I like free. Dumpster diver myself. Looks like it will keep something you own from sitting outside. Same thing a brand new fancy building dose.


----------



## Hoodoo Valley (Nov 14, 2006)

Fordfarm said:


> I build EVERYTHING out of scrounged and salvaged parts! My family has even stopped talking to me because of how I do things! They chase Mr. Jones, I'm "white trash". I figure I'm doing my part to help lower property taxes....


Four things come to mind immediately. 1- a whole lot more affordable than shopping at the home depot. 2- Helps protect the environment because it actually goes a step above recycling and right to the "reuse" level. 3- And tying into the whole reuse thing, the Chinese make not one cent from you, as you are a second or third or even in some cases, like my place, the fourth end user. 4- And lastly, working with old used crap greatly improves ones creativity. On my garage, I had a bunch of old rafters that came from an 8/12 roof pitch, but I needed an extra few feet of width, so right just then....BAM!.......they became a 5/12, and the creative challenge became how to match the tops and bottoms so that they were strong and looked good. Fairly easy one really, but still fun nonetheless!


----------



## kau (Sep 15, 2003)

You were able to find the roofing for free too? Nice find there.


----------



## urednecku (Aug 29, 2007)

Only thing I see wrong with it..............




it's on your place, and not mine!!

Good job!


----------



## Hoodoo Valley (Nov 14, 2006)

kau said:


> You were able to find the roofing for free too? Nice find there.


A lot of it came from replacement metal, I did for other folks, but about half of it came from a metal recycle yard. The place doesn't pay for sheet metal, but takes it off peoples hands and recycles it. They also sell it for dirt cheap unless you happen to have a good friend who works there, then it's free! Special privilidges.


----------



## wjjones (May 28, 2010)

I have one building 8x8 that i built from shipping pallets and leftover siding,and shingles from job sites.
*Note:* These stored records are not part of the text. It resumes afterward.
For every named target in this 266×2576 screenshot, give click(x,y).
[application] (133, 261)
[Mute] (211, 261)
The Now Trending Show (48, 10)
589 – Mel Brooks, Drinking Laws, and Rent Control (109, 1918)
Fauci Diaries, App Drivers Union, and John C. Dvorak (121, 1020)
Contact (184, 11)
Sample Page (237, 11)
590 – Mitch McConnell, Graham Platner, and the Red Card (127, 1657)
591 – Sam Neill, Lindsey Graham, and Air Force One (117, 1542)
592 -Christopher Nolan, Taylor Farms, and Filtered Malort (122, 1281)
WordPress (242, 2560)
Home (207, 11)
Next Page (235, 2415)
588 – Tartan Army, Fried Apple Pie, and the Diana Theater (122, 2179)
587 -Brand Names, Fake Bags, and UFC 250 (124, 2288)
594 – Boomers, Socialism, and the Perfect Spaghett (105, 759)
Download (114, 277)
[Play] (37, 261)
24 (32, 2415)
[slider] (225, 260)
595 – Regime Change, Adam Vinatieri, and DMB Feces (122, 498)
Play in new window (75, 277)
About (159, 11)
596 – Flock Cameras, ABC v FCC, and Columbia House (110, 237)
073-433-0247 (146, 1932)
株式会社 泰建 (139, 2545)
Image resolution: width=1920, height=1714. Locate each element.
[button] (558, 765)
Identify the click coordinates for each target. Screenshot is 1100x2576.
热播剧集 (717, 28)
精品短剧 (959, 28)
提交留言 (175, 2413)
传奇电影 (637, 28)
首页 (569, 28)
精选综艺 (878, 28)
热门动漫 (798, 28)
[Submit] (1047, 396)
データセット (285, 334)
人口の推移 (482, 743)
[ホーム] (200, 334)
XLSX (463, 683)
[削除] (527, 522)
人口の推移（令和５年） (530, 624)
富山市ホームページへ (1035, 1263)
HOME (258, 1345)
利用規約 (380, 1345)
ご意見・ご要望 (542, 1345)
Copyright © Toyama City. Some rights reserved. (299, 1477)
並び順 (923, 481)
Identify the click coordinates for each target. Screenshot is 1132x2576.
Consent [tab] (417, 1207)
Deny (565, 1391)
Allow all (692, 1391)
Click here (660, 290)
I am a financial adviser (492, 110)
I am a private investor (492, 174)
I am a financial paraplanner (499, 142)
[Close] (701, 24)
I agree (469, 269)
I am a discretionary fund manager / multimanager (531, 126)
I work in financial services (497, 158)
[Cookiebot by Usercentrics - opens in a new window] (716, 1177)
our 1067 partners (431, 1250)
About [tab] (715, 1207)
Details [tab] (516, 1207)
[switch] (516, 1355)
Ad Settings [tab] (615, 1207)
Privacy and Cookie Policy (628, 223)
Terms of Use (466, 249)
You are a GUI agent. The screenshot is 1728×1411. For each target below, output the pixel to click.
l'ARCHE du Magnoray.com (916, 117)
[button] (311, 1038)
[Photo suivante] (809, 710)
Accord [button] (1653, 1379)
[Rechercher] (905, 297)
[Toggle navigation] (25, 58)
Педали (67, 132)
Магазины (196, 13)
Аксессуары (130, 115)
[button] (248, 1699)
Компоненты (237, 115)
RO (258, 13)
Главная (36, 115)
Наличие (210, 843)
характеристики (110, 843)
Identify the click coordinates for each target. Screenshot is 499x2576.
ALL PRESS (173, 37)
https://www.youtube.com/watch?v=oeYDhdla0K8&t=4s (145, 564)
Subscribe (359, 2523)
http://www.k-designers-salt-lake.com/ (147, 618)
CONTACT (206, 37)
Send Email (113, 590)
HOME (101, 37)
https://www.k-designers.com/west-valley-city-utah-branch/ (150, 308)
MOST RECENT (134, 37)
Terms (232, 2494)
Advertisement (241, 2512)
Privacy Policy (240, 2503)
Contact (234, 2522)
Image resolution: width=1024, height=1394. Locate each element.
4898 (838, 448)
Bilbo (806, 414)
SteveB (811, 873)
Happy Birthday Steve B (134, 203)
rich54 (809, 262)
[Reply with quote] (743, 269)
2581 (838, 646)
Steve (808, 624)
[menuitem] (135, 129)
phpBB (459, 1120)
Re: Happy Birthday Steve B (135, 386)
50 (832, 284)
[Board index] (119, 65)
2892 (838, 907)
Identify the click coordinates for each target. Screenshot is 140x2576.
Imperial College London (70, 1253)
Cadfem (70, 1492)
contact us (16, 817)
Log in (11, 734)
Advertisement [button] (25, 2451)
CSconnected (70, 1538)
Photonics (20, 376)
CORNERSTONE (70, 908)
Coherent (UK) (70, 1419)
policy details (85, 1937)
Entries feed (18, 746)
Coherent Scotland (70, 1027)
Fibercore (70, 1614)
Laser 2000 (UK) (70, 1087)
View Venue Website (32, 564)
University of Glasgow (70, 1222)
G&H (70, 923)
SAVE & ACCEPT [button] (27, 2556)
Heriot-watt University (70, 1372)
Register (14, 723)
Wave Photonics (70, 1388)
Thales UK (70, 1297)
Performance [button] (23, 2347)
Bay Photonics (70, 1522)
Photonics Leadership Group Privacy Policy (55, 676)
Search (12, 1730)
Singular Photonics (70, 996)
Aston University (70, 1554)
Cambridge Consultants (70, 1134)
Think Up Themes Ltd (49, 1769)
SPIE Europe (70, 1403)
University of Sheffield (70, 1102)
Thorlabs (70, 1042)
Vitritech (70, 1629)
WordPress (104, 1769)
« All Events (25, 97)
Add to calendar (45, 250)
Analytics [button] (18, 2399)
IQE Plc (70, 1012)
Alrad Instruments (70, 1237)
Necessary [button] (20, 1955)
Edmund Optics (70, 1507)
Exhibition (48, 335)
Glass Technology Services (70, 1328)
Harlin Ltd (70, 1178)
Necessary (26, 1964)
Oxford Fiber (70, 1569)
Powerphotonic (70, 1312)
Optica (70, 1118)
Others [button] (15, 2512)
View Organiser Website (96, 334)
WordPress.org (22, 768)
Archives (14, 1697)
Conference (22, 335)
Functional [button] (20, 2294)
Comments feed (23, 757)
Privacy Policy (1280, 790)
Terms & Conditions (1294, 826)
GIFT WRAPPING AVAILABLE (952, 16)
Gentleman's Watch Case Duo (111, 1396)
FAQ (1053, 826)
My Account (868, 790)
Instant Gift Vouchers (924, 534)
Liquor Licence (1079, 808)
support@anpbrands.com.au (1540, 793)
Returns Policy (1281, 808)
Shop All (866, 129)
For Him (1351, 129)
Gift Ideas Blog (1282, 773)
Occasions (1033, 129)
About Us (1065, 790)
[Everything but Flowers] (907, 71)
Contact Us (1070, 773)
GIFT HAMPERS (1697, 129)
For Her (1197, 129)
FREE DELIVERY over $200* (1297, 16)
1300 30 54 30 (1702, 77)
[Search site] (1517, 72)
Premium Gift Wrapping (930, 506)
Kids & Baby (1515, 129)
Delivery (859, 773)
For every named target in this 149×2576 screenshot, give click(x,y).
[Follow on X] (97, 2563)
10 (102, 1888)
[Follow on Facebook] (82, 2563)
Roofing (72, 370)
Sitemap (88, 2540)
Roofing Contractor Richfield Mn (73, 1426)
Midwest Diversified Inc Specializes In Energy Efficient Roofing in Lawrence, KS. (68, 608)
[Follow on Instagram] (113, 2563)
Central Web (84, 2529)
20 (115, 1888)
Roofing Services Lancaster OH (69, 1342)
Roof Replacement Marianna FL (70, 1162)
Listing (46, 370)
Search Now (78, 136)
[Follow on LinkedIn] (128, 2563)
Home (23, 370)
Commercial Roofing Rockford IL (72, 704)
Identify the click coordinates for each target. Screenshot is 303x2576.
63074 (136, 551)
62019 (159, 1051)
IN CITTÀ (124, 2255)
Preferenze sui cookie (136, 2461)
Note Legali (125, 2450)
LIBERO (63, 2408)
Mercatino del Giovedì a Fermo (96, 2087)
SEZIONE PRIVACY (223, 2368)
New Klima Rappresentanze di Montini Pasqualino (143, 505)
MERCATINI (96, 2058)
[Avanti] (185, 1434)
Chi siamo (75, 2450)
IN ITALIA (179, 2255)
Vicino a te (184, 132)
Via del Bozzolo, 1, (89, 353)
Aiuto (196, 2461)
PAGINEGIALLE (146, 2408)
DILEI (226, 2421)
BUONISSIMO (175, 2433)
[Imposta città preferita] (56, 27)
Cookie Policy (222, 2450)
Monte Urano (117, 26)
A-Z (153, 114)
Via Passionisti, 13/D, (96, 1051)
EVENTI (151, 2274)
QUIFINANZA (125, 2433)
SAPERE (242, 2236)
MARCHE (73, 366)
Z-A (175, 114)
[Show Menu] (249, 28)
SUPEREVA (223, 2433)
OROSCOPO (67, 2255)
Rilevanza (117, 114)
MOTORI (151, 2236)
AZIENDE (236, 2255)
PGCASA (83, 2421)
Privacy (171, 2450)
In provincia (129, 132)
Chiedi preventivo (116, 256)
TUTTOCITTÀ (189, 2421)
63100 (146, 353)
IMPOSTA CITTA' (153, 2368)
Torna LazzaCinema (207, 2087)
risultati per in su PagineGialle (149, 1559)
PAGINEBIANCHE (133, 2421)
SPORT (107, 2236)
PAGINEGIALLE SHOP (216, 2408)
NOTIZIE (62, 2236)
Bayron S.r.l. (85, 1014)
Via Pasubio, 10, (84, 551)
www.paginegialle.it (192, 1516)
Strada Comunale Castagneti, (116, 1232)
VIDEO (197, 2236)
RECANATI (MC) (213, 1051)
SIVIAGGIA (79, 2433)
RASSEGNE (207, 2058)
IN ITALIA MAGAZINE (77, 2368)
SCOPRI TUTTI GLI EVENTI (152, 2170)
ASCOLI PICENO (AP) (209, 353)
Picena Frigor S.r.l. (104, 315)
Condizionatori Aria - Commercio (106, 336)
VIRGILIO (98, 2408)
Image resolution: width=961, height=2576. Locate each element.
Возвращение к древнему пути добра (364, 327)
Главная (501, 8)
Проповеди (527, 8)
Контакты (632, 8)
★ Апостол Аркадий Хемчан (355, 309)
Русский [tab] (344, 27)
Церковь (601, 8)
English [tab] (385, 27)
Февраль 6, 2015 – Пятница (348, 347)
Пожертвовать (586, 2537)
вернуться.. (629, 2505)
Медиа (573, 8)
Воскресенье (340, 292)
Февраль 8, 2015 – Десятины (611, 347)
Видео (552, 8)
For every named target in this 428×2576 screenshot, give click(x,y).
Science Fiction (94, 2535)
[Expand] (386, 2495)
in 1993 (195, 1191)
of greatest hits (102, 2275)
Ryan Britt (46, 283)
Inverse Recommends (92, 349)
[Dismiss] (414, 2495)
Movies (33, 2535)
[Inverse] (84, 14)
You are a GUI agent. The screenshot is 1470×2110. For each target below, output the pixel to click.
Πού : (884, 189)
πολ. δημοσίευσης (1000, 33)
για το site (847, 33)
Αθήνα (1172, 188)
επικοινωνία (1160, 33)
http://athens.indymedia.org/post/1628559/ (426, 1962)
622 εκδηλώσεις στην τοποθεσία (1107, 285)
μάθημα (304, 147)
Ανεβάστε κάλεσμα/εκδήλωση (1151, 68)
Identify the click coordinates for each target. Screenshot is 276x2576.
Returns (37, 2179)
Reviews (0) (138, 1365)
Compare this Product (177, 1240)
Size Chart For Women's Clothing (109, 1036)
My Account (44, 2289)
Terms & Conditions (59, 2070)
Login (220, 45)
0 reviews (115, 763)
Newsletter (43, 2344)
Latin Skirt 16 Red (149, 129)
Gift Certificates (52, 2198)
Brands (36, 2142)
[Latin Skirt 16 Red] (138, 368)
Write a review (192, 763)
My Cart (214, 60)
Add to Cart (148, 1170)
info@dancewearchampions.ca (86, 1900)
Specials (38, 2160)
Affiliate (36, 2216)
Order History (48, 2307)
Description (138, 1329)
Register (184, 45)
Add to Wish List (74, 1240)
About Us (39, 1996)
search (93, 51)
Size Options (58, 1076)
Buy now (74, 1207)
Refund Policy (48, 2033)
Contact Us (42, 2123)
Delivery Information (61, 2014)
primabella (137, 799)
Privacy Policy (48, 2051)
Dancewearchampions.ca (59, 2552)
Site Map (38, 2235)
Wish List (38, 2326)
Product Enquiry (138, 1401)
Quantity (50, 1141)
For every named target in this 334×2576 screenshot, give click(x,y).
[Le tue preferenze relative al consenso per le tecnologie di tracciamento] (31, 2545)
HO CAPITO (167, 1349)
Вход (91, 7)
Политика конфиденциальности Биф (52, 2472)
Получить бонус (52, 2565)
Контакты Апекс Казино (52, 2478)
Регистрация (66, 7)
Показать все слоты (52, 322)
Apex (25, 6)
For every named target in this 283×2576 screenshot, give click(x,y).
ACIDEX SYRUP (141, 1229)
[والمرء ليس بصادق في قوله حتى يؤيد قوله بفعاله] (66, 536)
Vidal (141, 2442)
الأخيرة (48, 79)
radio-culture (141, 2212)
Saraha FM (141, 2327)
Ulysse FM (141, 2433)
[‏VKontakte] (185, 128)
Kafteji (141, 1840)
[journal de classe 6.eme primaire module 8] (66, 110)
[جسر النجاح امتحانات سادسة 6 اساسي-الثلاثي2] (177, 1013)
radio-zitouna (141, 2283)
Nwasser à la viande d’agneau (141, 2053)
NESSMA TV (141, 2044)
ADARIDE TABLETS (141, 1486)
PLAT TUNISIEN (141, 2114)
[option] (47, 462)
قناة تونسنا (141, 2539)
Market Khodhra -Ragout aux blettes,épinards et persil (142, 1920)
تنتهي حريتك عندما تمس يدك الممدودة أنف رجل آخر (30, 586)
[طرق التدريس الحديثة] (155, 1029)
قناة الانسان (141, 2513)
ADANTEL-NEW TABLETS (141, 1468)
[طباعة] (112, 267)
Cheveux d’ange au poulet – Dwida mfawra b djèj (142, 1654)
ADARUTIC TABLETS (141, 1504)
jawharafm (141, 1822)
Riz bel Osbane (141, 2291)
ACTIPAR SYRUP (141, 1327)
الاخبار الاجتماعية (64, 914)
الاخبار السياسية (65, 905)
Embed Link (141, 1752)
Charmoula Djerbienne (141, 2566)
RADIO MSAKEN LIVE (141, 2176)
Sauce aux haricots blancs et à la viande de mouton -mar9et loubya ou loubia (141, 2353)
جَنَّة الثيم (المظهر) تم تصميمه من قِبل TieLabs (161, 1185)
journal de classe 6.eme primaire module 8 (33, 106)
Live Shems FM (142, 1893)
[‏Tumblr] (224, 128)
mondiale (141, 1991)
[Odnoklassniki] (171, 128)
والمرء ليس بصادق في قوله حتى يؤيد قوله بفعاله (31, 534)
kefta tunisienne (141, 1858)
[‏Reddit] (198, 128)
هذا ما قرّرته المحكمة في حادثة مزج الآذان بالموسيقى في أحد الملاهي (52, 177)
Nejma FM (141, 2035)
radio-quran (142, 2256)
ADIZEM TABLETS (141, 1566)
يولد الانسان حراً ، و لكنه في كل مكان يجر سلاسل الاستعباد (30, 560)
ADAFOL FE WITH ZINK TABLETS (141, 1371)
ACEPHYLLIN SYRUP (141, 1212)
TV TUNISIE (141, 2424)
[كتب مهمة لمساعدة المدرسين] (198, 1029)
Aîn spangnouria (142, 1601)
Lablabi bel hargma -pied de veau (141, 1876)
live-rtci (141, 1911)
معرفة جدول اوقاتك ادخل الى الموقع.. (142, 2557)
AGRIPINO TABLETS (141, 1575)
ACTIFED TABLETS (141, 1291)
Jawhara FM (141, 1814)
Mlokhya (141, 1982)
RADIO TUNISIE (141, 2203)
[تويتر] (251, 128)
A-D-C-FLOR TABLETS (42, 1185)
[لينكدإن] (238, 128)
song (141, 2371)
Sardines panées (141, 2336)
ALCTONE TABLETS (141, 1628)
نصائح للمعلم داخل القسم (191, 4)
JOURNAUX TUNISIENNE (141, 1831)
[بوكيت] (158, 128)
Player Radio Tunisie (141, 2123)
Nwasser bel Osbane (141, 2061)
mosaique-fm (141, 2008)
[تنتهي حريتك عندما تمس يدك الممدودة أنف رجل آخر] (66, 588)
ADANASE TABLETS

I will try to get some pics on here later, recycling is the best way to do our part for the environment.


----------



## Hoodoo Valley (Nov 14, 2006)

wjjones said:


> I have one building 8x8 that i built from shipping pallets and leftover siding,and shingles from job sites. I will try to get some pics on here later, recycling is the best way to do our part for the environment.


Absolutely so true. I had belonged to another forum, supposedly the friendliest, and a guy put up pictures of his free garage, and was genuinely proud of it. A small handful of anal retentives really ran it down, and I thought it really sucked that those guys did that. No problems here with wealthy people at all, but some of us bottom feeders cannot afford the super nice all brand new fancy expensive shops. So when I see someone working and scraping to put something up, it just makes me appreciate where they are coming from. That's why I like this forum so much I suppose. Everyone is genuinely good country folk. No stuck up slickers. I'll put up some photos of the back of my shop and we'll see if you guys still give me the thumbs up!:lmao:


----------



## Dugout (May 13, 2010)

Did the dog come with it? 

I'm all for finding everything. My lawn tractor purchase is in the works, and will be till I find the one I want at the price I want it, and the condition I want it in. I have a friend who was giving away a shed some years ago, managed to have it on Craigslist for all of four hours till someone was at his place to pick it up. We're out there.


----------